5 minute read
Grammar Grinch
GRAMMAR GRINCH By: Sarah M. Booher
Garza Law Firm, PLLC
A WORD AFTER A WORD AFTER A WORD IS POWER: WRITING ADVICE FROM GREAT NOVELISTS
Any time I am lucky enough to run into Federal Defender Beth Ford, the first thing I ask my fellow bookworm is if she’s read anything good lately.1 Reading is my Tennessee football all year round.
Let’s be honest - I’d much rather be curled up at home reading than at work writing a demand, or a complaint, or a brief. That’s just tedious old legal stuff. Or is it? What can we glean from the magic of fiction that we can carry with us into the workplace reality to make us better written practitioners? What can the “greats” tell us about telling our own legal stories? Turns out, quite a bit.
Plot your story first. – Agatha Christie
For a lot of novelists, figuring out what they’re doing and how to start is the hardest part. The same is generally true for us. Before you put fingers to keyboard or pen to paper, make a plan. Take the time to determine what your most important points are, the best way to organize them, and the best tone to convey them.
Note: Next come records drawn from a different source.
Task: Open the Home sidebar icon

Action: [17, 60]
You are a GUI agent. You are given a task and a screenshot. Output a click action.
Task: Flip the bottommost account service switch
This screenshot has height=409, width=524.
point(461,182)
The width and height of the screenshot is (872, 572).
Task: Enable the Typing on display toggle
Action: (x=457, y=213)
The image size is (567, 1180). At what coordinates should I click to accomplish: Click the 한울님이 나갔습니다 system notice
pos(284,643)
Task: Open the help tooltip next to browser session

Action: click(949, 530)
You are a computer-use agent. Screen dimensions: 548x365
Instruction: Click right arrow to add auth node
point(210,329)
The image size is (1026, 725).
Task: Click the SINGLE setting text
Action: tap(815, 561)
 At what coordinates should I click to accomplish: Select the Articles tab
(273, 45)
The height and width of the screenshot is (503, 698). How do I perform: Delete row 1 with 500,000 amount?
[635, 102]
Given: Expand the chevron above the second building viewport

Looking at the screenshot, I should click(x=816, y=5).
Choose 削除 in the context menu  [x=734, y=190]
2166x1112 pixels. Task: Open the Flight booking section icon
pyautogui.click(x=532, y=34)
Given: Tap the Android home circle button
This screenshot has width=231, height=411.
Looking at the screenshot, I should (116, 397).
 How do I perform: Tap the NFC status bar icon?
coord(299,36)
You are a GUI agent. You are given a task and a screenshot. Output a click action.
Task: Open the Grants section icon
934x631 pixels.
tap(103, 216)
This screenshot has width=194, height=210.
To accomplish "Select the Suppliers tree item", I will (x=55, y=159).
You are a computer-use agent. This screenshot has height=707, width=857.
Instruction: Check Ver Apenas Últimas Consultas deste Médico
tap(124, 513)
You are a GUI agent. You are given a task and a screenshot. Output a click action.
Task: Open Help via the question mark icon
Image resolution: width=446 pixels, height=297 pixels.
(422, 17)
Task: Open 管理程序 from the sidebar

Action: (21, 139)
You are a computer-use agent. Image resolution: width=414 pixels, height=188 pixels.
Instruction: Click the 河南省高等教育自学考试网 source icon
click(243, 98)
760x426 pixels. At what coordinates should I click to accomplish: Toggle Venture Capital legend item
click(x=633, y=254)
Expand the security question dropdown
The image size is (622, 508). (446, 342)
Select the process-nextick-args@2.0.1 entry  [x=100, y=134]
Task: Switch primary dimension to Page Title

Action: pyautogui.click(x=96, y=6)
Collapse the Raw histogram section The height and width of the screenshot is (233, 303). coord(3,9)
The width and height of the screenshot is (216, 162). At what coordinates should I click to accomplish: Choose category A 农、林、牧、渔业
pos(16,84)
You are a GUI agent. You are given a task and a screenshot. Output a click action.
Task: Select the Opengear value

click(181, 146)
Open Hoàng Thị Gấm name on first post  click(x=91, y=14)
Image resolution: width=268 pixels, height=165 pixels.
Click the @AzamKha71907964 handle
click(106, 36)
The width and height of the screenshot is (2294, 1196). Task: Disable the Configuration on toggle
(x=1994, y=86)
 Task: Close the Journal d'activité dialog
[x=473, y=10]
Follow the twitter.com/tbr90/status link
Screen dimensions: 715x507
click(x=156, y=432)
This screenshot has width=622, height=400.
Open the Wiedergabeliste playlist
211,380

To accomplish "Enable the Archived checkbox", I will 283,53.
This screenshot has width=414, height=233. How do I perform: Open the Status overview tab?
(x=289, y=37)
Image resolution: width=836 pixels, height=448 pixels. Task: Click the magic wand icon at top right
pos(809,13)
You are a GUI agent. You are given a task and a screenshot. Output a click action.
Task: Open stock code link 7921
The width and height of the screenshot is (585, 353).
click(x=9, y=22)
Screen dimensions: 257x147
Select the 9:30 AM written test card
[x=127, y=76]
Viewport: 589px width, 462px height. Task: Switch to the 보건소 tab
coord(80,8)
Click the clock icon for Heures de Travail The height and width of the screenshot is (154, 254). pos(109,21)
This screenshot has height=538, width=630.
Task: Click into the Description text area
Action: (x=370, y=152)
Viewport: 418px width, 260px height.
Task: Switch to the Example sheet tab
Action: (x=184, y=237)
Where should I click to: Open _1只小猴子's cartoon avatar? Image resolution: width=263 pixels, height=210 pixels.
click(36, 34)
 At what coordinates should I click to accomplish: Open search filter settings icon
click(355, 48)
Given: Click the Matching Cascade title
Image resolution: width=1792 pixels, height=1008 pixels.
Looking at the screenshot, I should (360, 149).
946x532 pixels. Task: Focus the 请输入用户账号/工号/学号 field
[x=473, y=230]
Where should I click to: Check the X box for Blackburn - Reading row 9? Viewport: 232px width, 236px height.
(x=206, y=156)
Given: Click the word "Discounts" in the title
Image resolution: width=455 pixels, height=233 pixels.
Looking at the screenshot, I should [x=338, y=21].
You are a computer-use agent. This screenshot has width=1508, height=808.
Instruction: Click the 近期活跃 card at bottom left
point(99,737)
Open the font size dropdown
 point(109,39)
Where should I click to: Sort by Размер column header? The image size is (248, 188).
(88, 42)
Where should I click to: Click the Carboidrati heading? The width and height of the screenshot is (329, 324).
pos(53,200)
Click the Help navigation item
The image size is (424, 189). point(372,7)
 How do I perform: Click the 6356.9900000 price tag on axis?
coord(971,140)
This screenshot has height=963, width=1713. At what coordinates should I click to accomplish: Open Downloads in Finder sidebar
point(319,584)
Get the big truth first. If you get the big truth, the small truths will accumulate around it. Let them be magnetized to it, drawn to it, and then cling to it. - Ray Bradbury
Bradbury believed it was difficult to keep the passion for a budding novel alive long enough to finish it, so you had to get in there and immediately find your truth and let everything else fall in around it. Many of our legal writing professors taught this concept as “start with our best argument.” Either way, don’t waste time. Respect your readers (especially your judges) enough to get straight to the point.
If a sentence, no matter how excellent, does not illuminate your subject in some new and useful way, scratch it out. – Kurt Vonnegut
Make sure each and every word you write in your legal documents actively contributes to building or strengthening your points. Read every sentence of your document independently and ask yourself why it is there. Does it add value? If it doesn’t, it’s just verbal and/or legal fidgeting that should be deleted.
The first thing I do in the morning is brush my teeth and sharpen my tongue. – Dorothy Parker
My legal writing professor used to ask students in the margins of their poor or average papers if they liked their tea tepid, too. In other words, stop using passive voice, make more accurate word choices, and confidently state and support your position. After all, we’re here to win, and you don’t have to be disrespectful to have a sharp tongue!
What is writing? Telepathy, of course. - Stephen King
Huh? <scratches head> What King is getting at here is that the words on the page are not what’s ultimately and supremely important. What’s important is that we are trying to get ideas from our head into someone else’s head, and that transfer is happening across time, experience, and nuance. Delete the adjectives and you’ll have the facts. – Harper Lee
Be cognizant not only of your opponent’s embellishments, but of your own, too. Any given exaggeration is not necessarily a bad thing, but you might be using it to cover up a weakness in your story. It might also give you a reputation amongst your peers as having a flair for the dramatic. Consider taking a better approach than writing “fluffy facts”. Own it up front, state it subtly and toward the end of your argument, or pair/substitute it with a less vulnerable fact.
Don’t tell me the moon is shining; show me the glint of light on broken glass. – Anton Checkhov
If you never had a professor underline a sentence on an essay you submitted with “conclusory” written in the margin beside it, did you even go to law school? Effective written advocacy shows the reader why your argument prevails. Often, the supporting details that are obscured by conclusory statements are key details that aren’t elicited until a motion hearing that would have otherwise been avoidable. Including the “how” and “why” in your legal writing will make you a more effective and efficient advocate.
Language can never live up to life once and for all. Nor should it. Language can never “pin down” slavery, genocide, war. Nor should it yearn for the arrogance to be able to do so. Its force, its felicity is in its reach toward the ineffable. – Toni Morrison
Harnessing the power of the written word is inextricably intertwined with appreciating its inherent failures. Words don’t always do justice and that’s a hard truth for a profession so reliant upon them. However, being cognizant of this reality allows the legal writer to be authentic. Grandiose, sweeping language has a place, but it’s generally the dramatic stage. Being a powerful written advocate means tempering force with authenticity.
Never use a long word when a short one will do. – George Orwell
If I had a ten-dollar bill for every time one of my professors told me to stop using ten-dollar words, I’d be on vacation right now. Although we want our writing to be intelligent and polished, sesquipedalian2 writing can often come across as stuffy and condescending. Arguments can be made most effectively when our word choices are straightforward and concise.
In summary, effective writing is a discipline in mindfulness. For attorneys, this means mindfulness in our communication and advocacy. While perspectives on writing may vary across the legal field, we can all agree that it is a necessary tool in our professional toolbox, and one worth being intentional with regarding growth and improvement.
1 Beth, if you’re reading this, my most recent favorites are Great Circle by Maggie Shipstead and Donuts and Other Proclamations of Love by Jared Reck. 2 See what I did there?